[TASK REQUIREMENTS] Can you update the records from the line with "Open the help question mark icon" up to and including the line with "Looking at the" by replacing "Click" with "Tap" and leaving everything else unchanged? Give back only those lines, without the pictures.

Rows from a screen grounding dataset

______________________________

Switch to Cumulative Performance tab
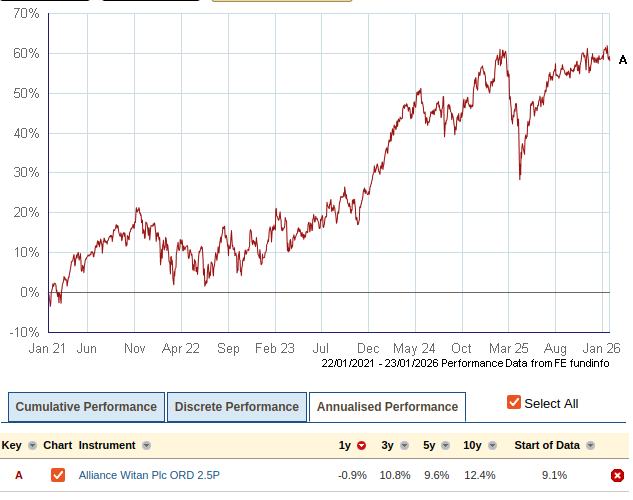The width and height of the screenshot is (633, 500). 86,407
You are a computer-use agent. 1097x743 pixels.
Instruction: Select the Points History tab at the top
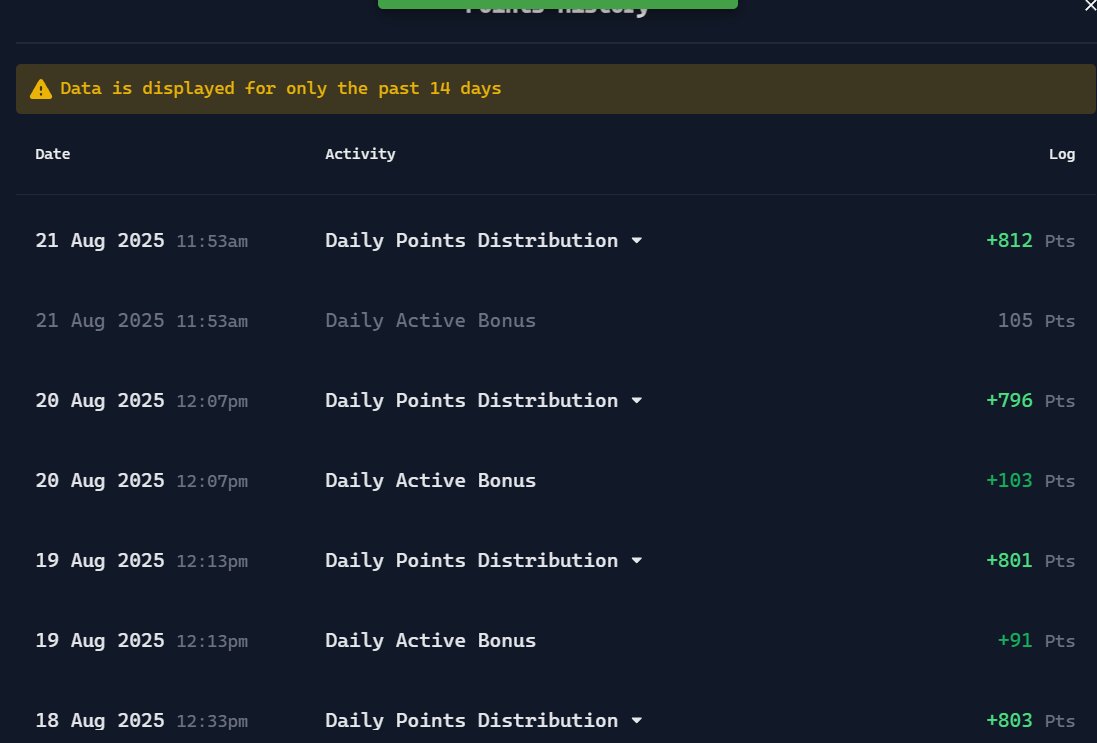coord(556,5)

______________________________

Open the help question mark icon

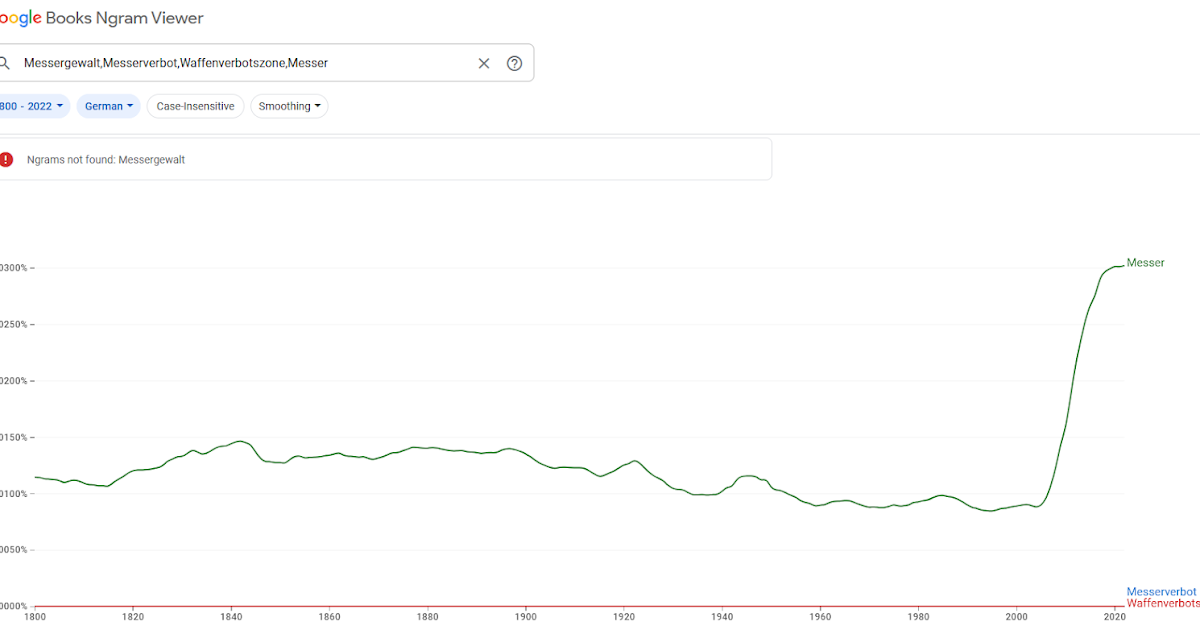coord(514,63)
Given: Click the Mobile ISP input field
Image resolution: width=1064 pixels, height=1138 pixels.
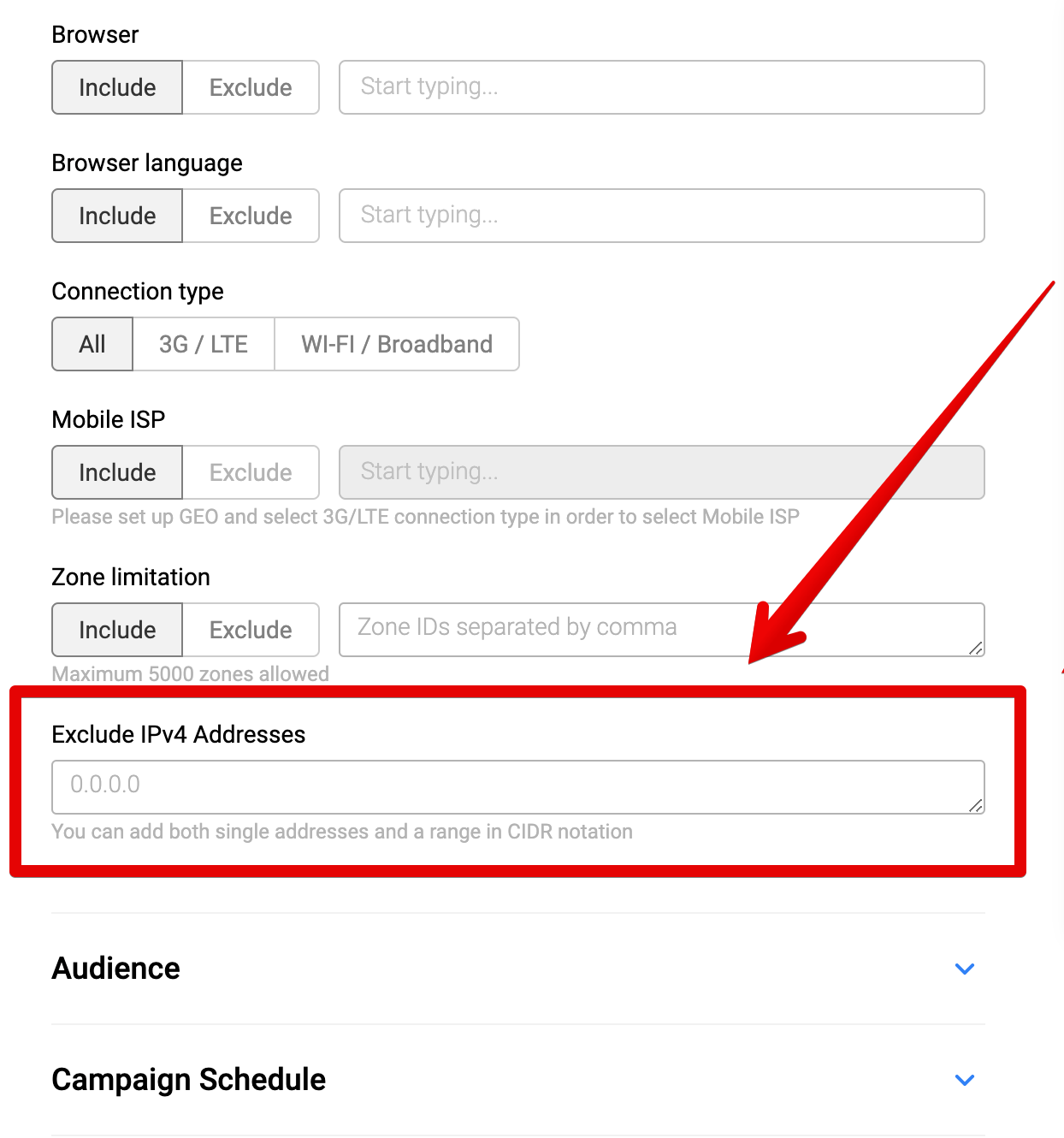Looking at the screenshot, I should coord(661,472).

______________________________

[RESPONSE BELOW]
Open the help question mark icon

coord(514,63)
Given: Tap the Mobile ISP input field
Image resolution: width=1064 pixels, height=1138 pixels.
Looking at the screenshot, I should coord(661,472).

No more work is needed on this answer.